### Exercise goal
Repeat exactly, please, the opening lines of the data below, through and including the line where "Given: Reset the Saturation parameter" sits.

Records provided below:

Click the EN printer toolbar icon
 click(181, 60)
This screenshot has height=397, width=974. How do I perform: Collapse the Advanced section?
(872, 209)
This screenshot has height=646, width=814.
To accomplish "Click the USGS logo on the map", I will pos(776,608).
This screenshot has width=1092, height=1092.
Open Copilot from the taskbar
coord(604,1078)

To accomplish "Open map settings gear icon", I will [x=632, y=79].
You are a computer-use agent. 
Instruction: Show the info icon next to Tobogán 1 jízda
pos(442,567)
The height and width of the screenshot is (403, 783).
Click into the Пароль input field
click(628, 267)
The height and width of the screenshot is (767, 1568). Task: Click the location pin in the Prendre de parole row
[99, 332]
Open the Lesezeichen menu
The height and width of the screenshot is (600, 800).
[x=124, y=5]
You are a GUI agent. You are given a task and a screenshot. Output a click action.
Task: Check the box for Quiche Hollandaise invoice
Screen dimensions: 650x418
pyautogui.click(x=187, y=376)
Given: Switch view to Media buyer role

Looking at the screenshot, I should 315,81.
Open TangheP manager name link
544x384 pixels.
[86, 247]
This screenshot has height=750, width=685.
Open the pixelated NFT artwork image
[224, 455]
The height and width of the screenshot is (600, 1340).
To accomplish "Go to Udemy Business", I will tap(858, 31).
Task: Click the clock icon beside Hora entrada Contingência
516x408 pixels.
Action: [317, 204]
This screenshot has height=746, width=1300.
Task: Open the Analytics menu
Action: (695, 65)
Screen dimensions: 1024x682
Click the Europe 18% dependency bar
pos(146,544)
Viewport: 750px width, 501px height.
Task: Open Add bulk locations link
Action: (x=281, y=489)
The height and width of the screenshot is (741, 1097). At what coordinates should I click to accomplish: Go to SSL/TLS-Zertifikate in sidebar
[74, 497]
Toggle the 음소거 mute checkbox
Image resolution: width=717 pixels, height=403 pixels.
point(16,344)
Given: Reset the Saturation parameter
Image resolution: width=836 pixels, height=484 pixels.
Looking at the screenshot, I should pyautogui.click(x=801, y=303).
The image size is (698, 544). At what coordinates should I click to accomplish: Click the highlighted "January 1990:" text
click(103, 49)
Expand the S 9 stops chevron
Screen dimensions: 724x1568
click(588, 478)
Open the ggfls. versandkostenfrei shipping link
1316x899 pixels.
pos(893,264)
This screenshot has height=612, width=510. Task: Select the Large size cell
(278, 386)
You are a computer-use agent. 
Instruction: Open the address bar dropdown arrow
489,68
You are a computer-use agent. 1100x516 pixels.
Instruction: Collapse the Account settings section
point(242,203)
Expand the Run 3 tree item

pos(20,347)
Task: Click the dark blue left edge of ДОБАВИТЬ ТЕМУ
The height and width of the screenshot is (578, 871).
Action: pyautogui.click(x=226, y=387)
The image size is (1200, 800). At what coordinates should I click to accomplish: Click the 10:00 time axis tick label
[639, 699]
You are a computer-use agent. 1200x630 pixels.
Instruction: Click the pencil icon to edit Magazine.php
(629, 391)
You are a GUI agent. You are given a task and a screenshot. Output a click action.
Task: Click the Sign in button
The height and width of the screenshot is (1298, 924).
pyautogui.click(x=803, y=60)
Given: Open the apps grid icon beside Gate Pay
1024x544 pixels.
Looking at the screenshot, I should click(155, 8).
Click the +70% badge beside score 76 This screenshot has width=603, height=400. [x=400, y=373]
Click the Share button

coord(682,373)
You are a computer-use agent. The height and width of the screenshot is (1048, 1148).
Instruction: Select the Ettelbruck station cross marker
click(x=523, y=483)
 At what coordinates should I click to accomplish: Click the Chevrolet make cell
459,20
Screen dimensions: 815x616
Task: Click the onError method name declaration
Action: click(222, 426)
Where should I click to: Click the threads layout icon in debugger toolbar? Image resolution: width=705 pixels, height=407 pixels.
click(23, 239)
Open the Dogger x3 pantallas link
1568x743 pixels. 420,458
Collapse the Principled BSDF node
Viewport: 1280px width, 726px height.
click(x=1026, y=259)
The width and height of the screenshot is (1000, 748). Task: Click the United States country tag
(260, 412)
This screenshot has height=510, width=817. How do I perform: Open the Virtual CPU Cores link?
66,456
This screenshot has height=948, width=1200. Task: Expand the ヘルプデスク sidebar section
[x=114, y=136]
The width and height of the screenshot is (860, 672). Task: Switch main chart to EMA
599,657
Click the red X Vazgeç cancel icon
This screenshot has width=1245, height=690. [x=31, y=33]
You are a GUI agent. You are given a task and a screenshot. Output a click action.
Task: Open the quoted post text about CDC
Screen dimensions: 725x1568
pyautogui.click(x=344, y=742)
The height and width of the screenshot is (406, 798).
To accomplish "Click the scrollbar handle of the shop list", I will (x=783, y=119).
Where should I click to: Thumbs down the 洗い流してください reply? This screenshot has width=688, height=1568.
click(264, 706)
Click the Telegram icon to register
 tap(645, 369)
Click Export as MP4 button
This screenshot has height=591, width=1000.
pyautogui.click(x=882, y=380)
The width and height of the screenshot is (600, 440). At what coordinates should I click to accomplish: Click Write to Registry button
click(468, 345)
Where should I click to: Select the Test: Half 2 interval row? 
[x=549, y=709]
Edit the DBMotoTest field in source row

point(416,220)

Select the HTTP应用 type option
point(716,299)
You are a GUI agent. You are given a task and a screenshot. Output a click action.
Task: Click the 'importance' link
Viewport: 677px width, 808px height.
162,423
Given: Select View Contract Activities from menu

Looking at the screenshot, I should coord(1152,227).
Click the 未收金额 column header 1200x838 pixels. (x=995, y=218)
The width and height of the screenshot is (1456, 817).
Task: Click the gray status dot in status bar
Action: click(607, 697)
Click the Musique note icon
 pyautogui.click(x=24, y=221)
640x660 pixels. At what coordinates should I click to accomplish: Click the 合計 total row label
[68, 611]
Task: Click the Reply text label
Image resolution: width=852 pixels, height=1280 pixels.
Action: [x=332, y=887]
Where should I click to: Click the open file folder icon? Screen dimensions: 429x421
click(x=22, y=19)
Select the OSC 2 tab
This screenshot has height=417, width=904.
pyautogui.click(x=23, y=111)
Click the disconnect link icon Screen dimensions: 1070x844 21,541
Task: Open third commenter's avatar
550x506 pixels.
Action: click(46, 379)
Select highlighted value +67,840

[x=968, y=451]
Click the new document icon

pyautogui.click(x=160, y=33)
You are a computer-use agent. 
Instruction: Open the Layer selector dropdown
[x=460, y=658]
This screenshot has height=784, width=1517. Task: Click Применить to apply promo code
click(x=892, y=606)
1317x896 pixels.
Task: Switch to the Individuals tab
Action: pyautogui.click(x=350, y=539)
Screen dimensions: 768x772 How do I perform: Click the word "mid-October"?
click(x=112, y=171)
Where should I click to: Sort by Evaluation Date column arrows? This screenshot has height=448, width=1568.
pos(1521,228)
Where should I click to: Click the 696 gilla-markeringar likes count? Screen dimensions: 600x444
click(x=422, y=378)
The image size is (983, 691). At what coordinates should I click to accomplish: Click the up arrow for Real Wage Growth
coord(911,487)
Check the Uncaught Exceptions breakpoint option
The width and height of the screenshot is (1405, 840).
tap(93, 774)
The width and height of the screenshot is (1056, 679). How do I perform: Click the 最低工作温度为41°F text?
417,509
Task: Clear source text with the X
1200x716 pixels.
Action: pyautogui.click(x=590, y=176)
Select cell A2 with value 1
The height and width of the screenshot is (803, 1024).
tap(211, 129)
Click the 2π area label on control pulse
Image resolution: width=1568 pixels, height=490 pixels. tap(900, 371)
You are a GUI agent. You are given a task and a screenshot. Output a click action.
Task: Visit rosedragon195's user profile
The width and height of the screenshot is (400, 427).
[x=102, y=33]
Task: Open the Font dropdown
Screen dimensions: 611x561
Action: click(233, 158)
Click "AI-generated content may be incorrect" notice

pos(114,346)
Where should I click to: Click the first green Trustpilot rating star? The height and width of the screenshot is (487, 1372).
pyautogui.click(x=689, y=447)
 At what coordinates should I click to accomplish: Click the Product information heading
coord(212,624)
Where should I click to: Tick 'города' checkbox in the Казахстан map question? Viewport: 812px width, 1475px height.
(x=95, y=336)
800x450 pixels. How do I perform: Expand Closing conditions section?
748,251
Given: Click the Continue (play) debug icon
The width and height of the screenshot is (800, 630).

End of Records provided.

### Answer space
Click the EN printer toolbar icon
 click(181, 60)
This screenshot has height=397, width=974. How do I perform: Collapse the Advanced section?
(872, 209)
This screenshot has height=646, width=814.
To accomplish "Click the USGS logo on the map", I will pos(776,608).
This screenshot has width=1092, height=1092.
Open Copilot from the taskbar
coord(604,1078)

To accomplish "Open map settings gear icon", I will [x=632, y=79].
You are a computer-use agent. 
Instruction: Show the info icon next to Tobogán 1 jízda
pos(442,567)
The height and width of the screenshot is (403, 783).
Click into the Пароль input field
click(628, 267)
The height and width of the screenshot is (767, 1568). Task: Click the location pin in the Prendre de parole row
[99, 332]
Open the Lesezeichen menu
The height and width of the screenshot is (600, 800).
[x=124, y=5]
You are a GUI agent. You are given a task and a screenshot. Output a click action.
Task: Check the box for Quiche Hollandaise invoice
Screen dimensions: 650x418
pyautogui.click(x=187, y=376)
Given: Switch view to Media buyer role

Looking at the screenshot, I should 315,81.
Open TangheP manager name link
544x384 pixels.
[86, 247]
This screenshot has height=750, width=685.
Open the pixelated NFT artwork image
[224, 455]
The height and width of the screenshot is (600, 1340).
To accomplish "Go to Udemy Business", I will tap(858, 31).
Task: Click the clock icon beside Hora entrada Contingência
516x408 pixels.
Action: [317, 204]
This screenshot has height=746, width=1300.
Task: Open the Analytics menu
Action: (695, 65)
Screen dimensions: 1024x682
Click the Europe 18% dependency bar
pos(146,544)
Viewport: 750px width, 501px height.
Task: Open Add bulk locations link
Action: (x=281, y=489)
The height and width of the screenshot is (741, 1097). At what coordinates should I click to accomplish: Go to SSL/TLS-Zertifikate in sidebar
[74, 497]
Toggle the 음소거 mute checkbox
Image resolution: width=717 pixels, height=403 pixels.
point(16,344)
Given: Reset the Saturation parameter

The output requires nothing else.